O primeiro-ministro britânico, Tony Blair, crê que Deus será o juiz último da sua decisão de apoiar a guerra no Iraque, muito contestada na Grã-Bretanha, como confiou numa entrevista à televisão britânica ITV que será emitida sábado.
Interrogado sobre a sua decisão de enviar cerca de 40.000 soldados britânicos para o Iraque, Blair declarou: «É preciso tomar uma decisão e viver com ela. No final, há um julgamento e, se temos fé, damo-nos conta de que outros nos julgarão».
«Se acreditamos em Deus, (o julgamento) é feito por Deus também», prosseguiu.
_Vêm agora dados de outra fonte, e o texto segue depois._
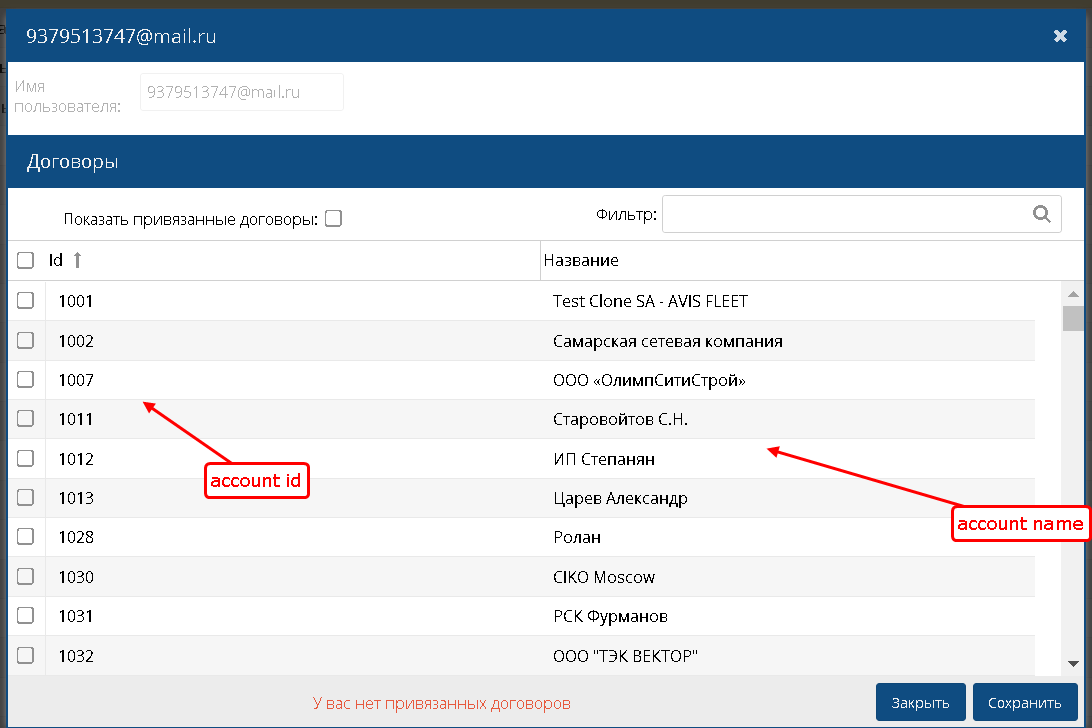Enable Показать привязанные договоры checkbox

[333, 219]
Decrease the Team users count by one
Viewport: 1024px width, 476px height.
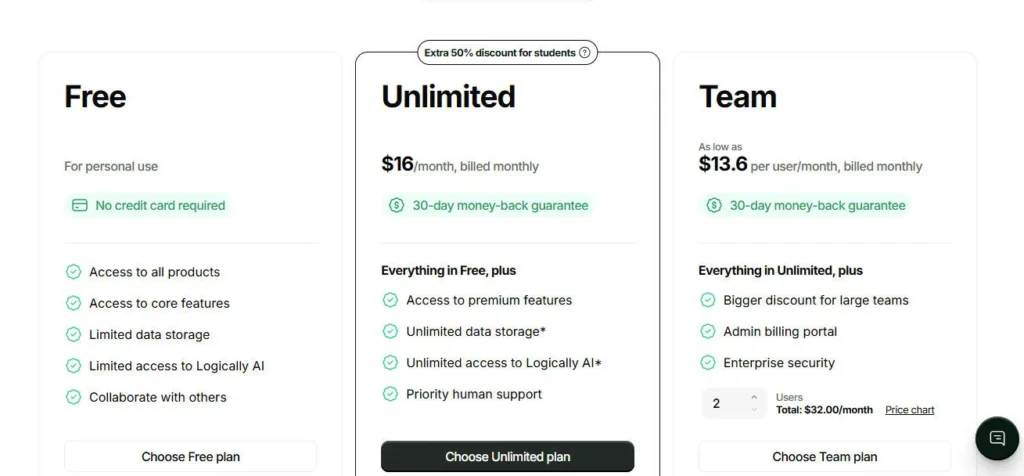coord(754,410)
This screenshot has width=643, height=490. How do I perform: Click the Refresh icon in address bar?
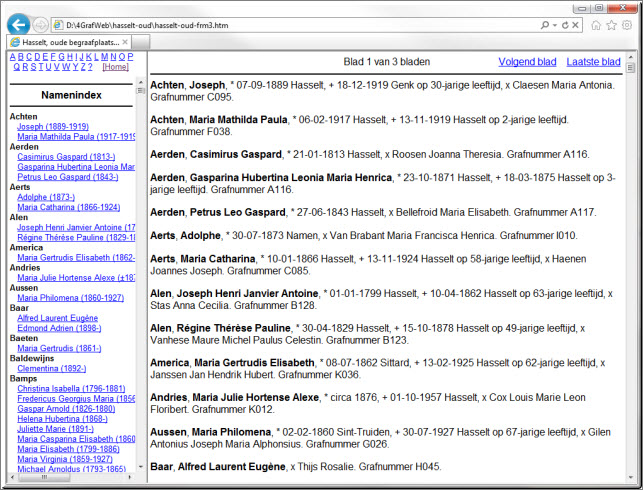[564, 24]
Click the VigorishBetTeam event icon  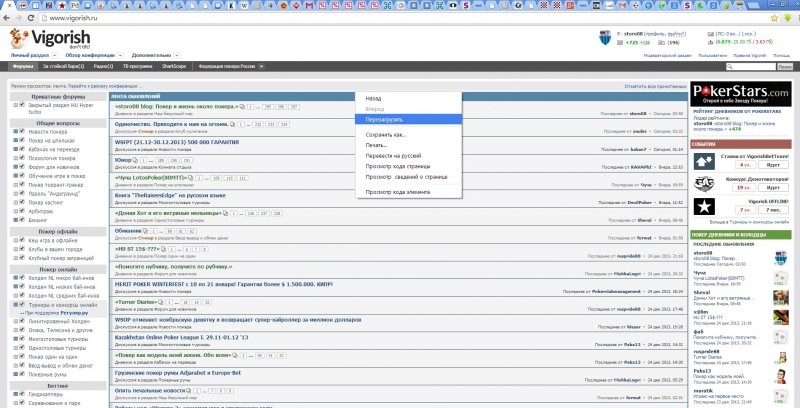pyautogui.click(x=706, y=160)
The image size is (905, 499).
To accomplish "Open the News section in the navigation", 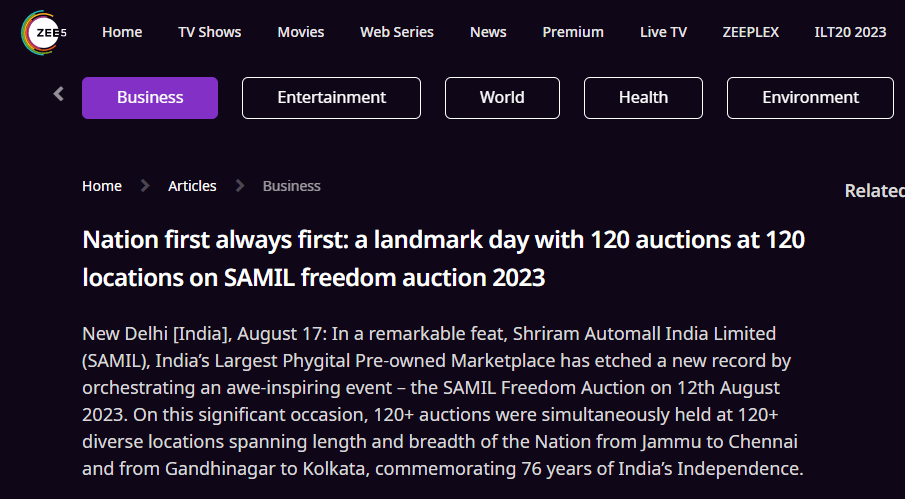I will point(488,32).
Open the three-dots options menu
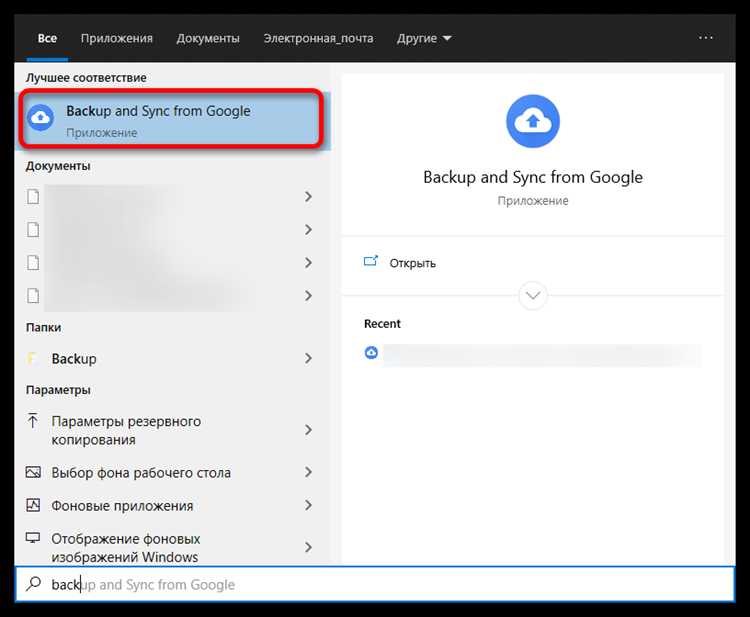 (706, 38)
Lembrando não se ter tratado de uma decisão como as outras, porque estavam vidas em jogo, acrescentou: «A única maneira de tomar uma decisão como esta é tentar fazer o que está bem, segundo a nossa consciência, e deixar o resto para o julgamento que fará a História».
Ao entrevistador que lhe perguntava se rezava antes de tomar uma decisão como essa, Blair, um anglicano praticante casado com uma católica, escusou-se a responder, alegando não querer «entrar nos pormenores».
«Evidentemente, lutamos com a nossa consciência porque (a decisão) afecta a vida das pessoas e é uma dessas situações em que suponho que muito pouca gente quer ver-se. No final há que fazer o que pensamos ser correcto», acrescentou.
Lembrando a sua vitória esmagadora em 1997, quando pôs fim a 18 anos de domínio conservador, Blair comentou durante a mesma emissão: «Na altura, as pessoas gostavam de mim».
No Outono passado, o então primeiro-ministro palestiniano Mahmud Abbas contou à rádio televisão britânica BBC que o presidente norte-americano, George W. Bush, lhe explicara em Junho de 2003 que tinha obedecido a uma ordem divina ao invadir o Afeganistão e depois o Iraque.